# [Work required]
Can you recast the rows from the line holding "649x607 pixels. At" through the line holding "click(x=304, y=177)", inclusive, as a JSON list of strings with one string per line and no blank lines? Leave the pictures out of your answer.

# [Supplied material]
☆ ☆ ☆ ☆ ☆ ☆ ☆
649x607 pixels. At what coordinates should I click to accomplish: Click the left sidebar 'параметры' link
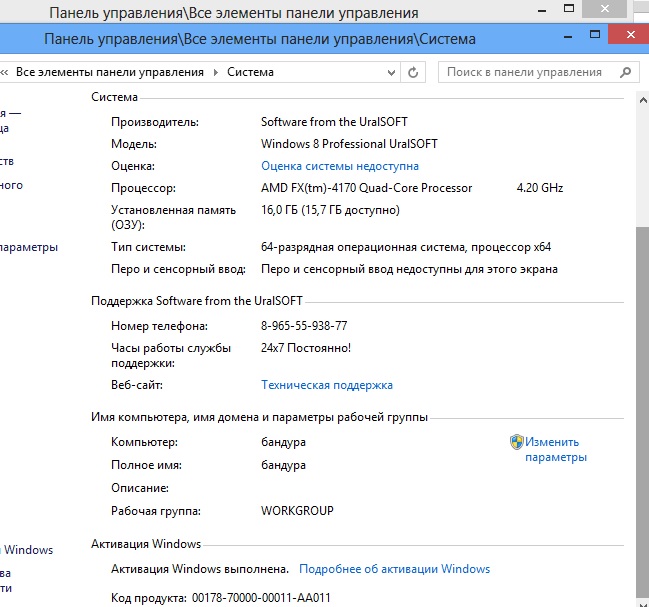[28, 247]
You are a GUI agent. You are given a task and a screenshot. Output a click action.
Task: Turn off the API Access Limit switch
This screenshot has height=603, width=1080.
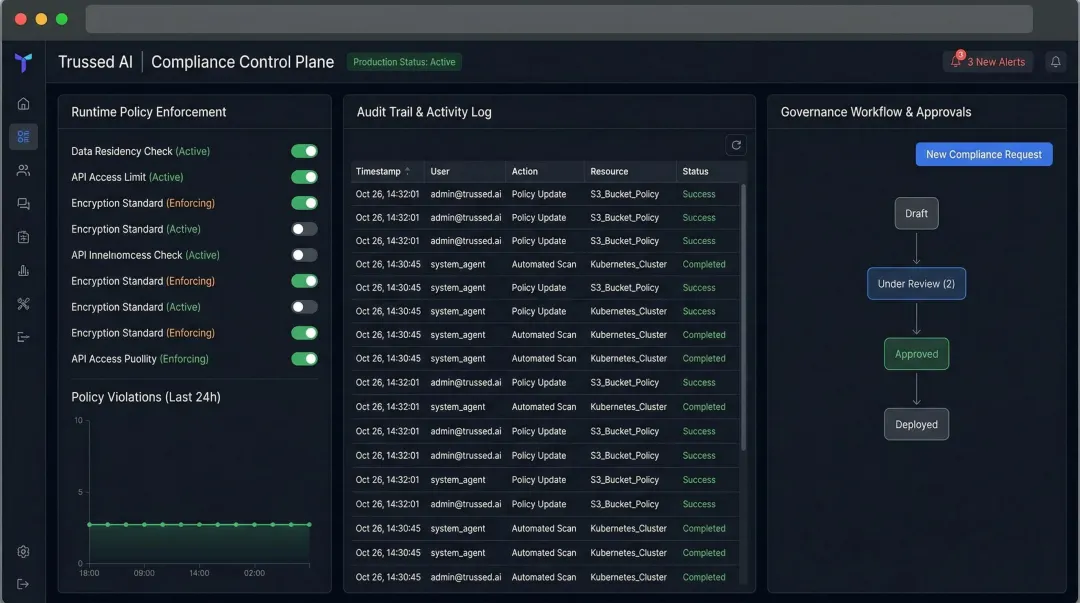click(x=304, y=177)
☆ ☆ ☆ ☆ ☆ ☆ ☆
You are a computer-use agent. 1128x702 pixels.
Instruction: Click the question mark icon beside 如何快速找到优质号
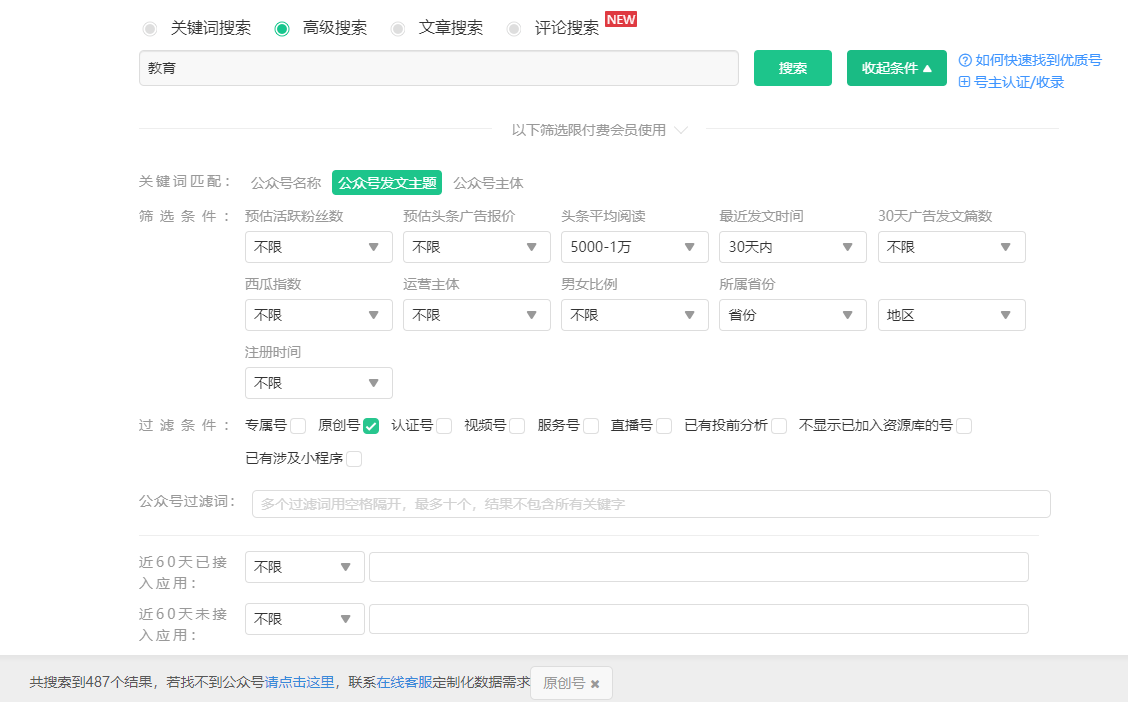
☆ ☆ ☆ ☆ ☆ ☆ ☆
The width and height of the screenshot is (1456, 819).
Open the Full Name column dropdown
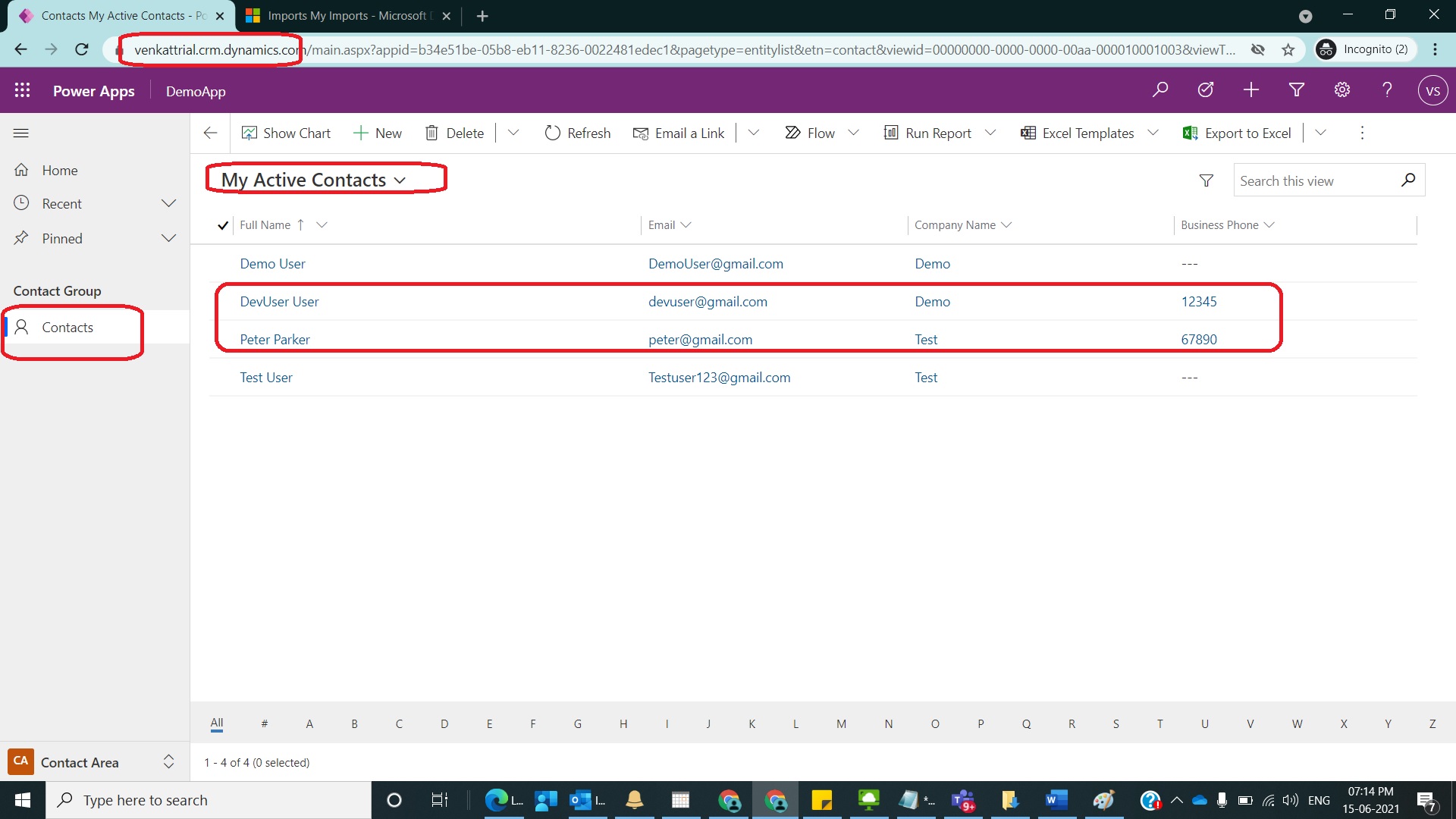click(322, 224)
☆ ☆ ☆ ☆ ☆ ☆ ☆
# [Complete output]
[
  "649x607 pixels. At what coordinates should I click to accomplish: Click the left sidebar 'параметры' link",
  "[28, 247]",
  "You are a GUI agent. You are given a task and a screenshot. Output a click action.",
  "Task: Turn off the API Access Limit switch",
  "This screenshot has height=603, width=1080.",
  "click(x=304, y=177)"
]